This exhibition celebrates the life and legacy of legendary Dutch etcher Rembrandt van Rijn. The extensive collection of Rembrandt’s etchings, drawn from the Museum of Fine Arts, Boston is one of the finest collections of its kind in the United States, including 130 of Rembrandt’s most celebrated prints.

Rembrandt: The Embrace of Darkness and Light traces the artist’s entire career as a printmaker from the drama and technical genius of his early productions to the quiet mystery and poetry of his final works. The exhibition demonstrates how Rembrandt cleverly captured life during the 17th century on small, etched copper plates.

Unlike many artists before him, Rembrandt recognized that the practice of making etchings responded best to a lighter touch, and he used the etching needle much like a paintbrush to create his masterpieces. He achieved the same mastery of light and atmosphere in his etchings as he did in his paintings, the same baroque richness of detail and texture—the look and feel of velvet, hair, and fur—the same depth of feeling, the evocation of color in shifting dark and light.
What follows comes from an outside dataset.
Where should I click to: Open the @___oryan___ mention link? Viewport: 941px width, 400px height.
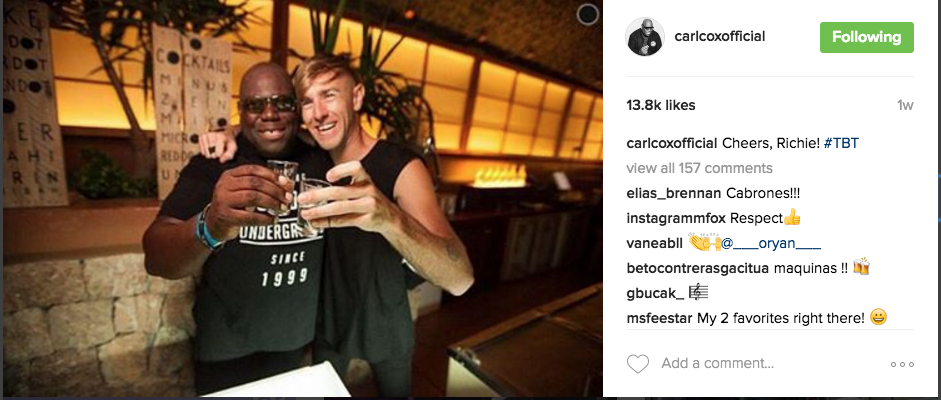tap(770, 243)
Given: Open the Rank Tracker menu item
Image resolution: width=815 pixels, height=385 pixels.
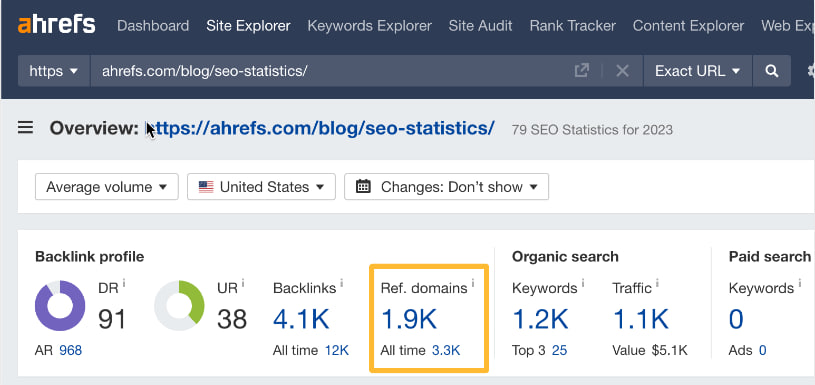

Born in Leiden in 1606, Rembrandt spent most of his career in Amsterdam. In addition to his unparalleled genius for technical achievement and psychological insight, he also had an innate understanding of the human condition. This skill is demonstrated through the etchings in this exhibition which include landscapes, portraits, historic depictions from the Bible, mythology, and ancient history. As a young man, Rembrandt frequently made etchings and drawings of people he encountered in daily life such as The Artist’s Mother, where he used fine lines and flicks to map his mother’s aging flesh; Beggar Leaning on a Stick, which is a part of a series of drawings based on abject social outcasts; and Saskia, his beloved wife who was his favorite and most frequent model before her death in 1642.